■ Work task
Express the lines from the line containing "Image resolution: width=790" up to and including the line containing "y-axis-title: Combustion duration" as a JSON list of strings, one string per line, with blank lines omitted.

■ Dataset records
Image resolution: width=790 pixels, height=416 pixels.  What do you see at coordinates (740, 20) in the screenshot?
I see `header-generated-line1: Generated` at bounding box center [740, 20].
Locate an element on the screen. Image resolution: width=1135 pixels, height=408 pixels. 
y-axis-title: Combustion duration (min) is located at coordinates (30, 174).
---
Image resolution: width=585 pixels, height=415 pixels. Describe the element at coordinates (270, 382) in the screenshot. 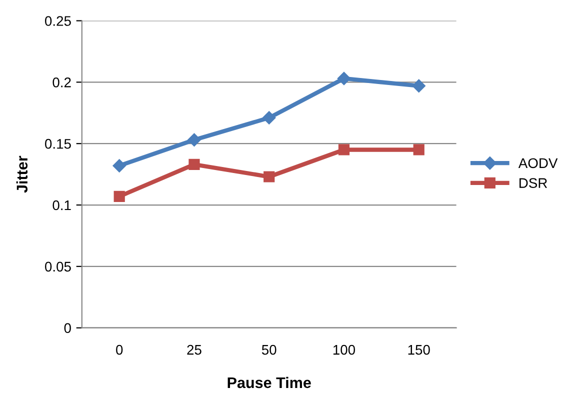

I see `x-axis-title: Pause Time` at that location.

■ Result for this exercise
[
  "Image resolution: width=790 pixels, height=416 pixels.  What do you see at coordinates (740, 20) in the screenshot?",
  "I see `header-generated-line1: Generated` at bounding box center [740, 20].",
  "Locate an element on the screen. Image resolution: width=1135 pixels, height=408 pixels. ",
  "y-axis-title: Combustion duration (min) is located at coordinates (30, 174)."
]